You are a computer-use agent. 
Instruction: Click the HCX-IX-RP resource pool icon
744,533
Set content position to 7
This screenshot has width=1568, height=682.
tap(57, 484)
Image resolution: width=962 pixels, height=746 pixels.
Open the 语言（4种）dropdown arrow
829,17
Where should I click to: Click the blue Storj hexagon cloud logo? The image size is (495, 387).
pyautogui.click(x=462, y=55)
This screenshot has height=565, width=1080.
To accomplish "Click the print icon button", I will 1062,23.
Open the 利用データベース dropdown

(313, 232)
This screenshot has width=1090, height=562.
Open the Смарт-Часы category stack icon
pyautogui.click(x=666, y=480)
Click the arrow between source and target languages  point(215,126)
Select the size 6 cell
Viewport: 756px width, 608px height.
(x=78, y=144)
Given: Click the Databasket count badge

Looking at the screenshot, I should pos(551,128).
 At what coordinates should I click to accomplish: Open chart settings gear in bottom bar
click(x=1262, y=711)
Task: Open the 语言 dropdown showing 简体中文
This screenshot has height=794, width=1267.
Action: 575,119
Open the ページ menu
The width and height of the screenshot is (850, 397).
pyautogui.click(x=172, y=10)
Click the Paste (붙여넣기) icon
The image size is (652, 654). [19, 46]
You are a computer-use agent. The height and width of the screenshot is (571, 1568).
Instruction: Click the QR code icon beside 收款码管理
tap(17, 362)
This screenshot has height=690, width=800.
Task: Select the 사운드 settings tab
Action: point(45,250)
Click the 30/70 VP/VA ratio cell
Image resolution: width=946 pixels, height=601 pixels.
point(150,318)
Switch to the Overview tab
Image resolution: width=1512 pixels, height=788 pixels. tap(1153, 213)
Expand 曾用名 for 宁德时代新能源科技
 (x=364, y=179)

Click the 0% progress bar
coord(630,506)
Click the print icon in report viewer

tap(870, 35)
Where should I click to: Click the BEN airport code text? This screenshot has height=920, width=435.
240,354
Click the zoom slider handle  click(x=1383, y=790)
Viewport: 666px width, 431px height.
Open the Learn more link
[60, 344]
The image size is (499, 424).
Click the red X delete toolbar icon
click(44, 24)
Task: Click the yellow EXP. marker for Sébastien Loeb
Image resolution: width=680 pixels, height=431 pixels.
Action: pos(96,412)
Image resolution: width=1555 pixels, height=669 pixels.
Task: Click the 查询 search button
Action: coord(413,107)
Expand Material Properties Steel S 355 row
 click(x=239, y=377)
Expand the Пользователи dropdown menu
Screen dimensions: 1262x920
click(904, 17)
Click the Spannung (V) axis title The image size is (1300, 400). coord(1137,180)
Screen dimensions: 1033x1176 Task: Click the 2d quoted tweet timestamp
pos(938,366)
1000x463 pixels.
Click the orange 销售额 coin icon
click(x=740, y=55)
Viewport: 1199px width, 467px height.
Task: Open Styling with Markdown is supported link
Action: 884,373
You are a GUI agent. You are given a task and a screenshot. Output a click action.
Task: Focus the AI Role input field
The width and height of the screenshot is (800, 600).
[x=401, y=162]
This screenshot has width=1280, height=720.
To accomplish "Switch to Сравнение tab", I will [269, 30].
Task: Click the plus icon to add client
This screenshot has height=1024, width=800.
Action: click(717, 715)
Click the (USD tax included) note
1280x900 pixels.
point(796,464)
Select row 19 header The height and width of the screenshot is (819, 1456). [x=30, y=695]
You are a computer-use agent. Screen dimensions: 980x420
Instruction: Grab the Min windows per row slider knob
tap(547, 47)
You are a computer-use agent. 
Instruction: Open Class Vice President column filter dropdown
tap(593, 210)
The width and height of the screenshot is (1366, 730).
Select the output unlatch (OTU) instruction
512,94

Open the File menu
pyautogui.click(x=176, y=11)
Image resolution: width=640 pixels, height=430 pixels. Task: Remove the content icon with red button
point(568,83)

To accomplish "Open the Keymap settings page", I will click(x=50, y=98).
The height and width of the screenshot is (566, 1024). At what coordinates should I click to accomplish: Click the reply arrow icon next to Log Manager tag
***
TASK BRIEF: Could you set down, exactly as written, the lines above between the one holding "Expand 曾用名 for 宁德时代新能源科技" and the one holding "Click the zoom", inclusive, and nothing more?

SOLUTION TO THIS TASK:
Expand 曾用名 for 宁德时代新能源科技
 (x=364, y=179)

Click the 0% progress bar
coord(630,506)
Click the print icon in report viewer

tap(870, 35)
Where should I click to: Click the BEN airport code text? This screenshot has height=920, width=435.
240,354
Click the zoom slider handle  click(x=1383, y=790)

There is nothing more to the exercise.